In our system, we do not manage ownership or permissions in quite this manner,
but in order to have content discoverable by humans, *do* manage descriptive
information - aka `ContentMetadata`.

The most often used term for such identifiers is a *content identifier*, hence
the `ContentId` and corresponding `ContentMetadata` names. They best reflect
the consumer's point of view, that content has a name and some information.
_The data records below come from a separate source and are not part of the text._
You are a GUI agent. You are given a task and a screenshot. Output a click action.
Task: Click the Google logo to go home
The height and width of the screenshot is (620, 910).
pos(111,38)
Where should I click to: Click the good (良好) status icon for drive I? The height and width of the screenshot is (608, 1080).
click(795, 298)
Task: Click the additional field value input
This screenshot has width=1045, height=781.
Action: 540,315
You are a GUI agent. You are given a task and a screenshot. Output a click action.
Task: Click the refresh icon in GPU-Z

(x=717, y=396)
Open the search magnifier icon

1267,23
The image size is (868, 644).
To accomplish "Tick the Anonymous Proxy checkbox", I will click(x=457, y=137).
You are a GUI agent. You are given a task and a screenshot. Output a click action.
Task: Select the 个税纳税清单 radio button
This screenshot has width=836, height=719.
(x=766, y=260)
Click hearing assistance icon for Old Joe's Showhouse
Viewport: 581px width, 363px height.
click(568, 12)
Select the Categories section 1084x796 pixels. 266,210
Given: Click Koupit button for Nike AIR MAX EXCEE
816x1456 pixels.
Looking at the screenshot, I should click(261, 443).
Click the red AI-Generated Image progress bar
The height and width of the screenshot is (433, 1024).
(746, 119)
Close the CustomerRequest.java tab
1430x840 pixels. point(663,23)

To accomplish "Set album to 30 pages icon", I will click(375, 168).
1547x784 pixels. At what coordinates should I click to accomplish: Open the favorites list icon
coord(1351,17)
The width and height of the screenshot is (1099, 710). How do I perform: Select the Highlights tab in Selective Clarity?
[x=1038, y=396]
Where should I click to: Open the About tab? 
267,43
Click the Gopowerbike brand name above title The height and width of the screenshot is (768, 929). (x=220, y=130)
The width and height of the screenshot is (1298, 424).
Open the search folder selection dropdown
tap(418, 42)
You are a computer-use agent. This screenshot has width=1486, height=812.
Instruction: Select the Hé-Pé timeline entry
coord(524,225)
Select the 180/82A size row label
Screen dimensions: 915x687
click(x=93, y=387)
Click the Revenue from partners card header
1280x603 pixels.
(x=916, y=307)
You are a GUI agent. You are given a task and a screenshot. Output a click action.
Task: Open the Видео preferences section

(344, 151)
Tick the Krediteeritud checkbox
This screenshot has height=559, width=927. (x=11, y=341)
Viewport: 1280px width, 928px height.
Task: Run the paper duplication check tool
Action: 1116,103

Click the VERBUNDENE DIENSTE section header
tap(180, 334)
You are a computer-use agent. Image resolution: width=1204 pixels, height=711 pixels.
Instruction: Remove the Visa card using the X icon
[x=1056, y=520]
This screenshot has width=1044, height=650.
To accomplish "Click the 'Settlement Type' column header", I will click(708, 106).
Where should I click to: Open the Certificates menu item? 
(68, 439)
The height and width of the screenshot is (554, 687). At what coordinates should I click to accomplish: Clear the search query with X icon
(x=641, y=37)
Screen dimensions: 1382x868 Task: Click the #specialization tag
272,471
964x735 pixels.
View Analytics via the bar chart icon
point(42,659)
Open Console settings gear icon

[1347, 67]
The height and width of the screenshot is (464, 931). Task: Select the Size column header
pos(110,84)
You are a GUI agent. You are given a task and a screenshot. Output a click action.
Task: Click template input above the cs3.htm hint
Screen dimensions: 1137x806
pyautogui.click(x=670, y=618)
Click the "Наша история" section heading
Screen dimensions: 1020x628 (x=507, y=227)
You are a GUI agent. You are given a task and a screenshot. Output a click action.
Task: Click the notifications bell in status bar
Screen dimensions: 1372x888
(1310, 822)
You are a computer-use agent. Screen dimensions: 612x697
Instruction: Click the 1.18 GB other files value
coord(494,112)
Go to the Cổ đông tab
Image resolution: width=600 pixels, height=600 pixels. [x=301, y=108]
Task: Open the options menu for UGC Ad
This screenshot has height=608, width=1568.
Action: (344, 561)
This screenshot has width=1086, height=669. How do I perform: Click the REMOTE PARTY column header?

The `DataObject` on the other hand refers to any generic data BLOB. Rather
than introducing a `DataObjectId` and creating a 1:1 mapping between them
and `ContentIds`, the latter is simply re-used.

#### Storage Providers

Storage providers, as indicated above, are actor accounts (public keys) which
have staked for a storage tranche. The specs will treat these and storage nodes
interchangeably, which may leave the impression that the runtime stores any
information on where storage machines are to be contacted, such as IP addresses
or host names. This is not true.

At the level of abstraction of the storage module, *only* actor account IDs are
managed. It is the purpose of the [Discovery Module](discovery-module.md) to
resolve actor account IDs further to currently up-to-date contact information.

### Architecture

The basic unit of storage is a `DataObject`, for which a unique `ContentId` is
entered into the `DataDirectory`. Each `DataObject` is associated with a
`DataObjectType`, which describes storage parameters such as maximum permissible
file sizes, etc.

For each `DataObject`, one storage provider acts as the `Liaison`, accepting and
validating the actual content upload, and making the content available to other
storage providers. The `Liaison` and any other storage provider that holds the
content available enters this fact into the runtime as a
`StorageRelationship`.

For purposes of content discovery, `ContentMetadata` is added to the runtime.
Each `ContentMetadata` is identified by a `ContentId`; that is, one `ContentId`
usually maps to a `DataObject` and a `ContentMetadata` entry. The
`ContentMetadata` has a JSON payload, and a `SchemaId` indicating to clients how
are to interpret the payload.

`ContentMetadata` *can* be used hierarchically. Each entry can have any number
of `ContentId` as children. These child IDs can be used to store `DataObject`
and/or `ContentMetadata` entries of their own, allowing for organizing
`DataObject` entries into hierarchical structures, e.g. for:

- Podcast episodes in a Podcast
- Series episodes in a video series
- Individual language audio files for translated videos, or subtitle texts.
- etc.

The runtime imposes no restrictions on how `SchemaId` is to be used; however,
the intent is to eventually add a schema registry that stores e.g.
[well documented schemas](https://schema.org), or some Joystream specific
derivates.

## Traits

<!-- This section must be reworked and renamed, we dont ahve this in standard. -->

Most of the storage module's sub-modules only make use of each other, so
there is not much need for documenting traits as interfaces between them.
However, one public trait, to be used by the related [Content Directory](content-directory.md)
does exist:

- `DataObjectHasActiveStorageRelationships`: implements a method
  `has_active_storage_relationships(content_id)` that returns true if there
  exist active `StorageRelationship` entries, and false otherwise.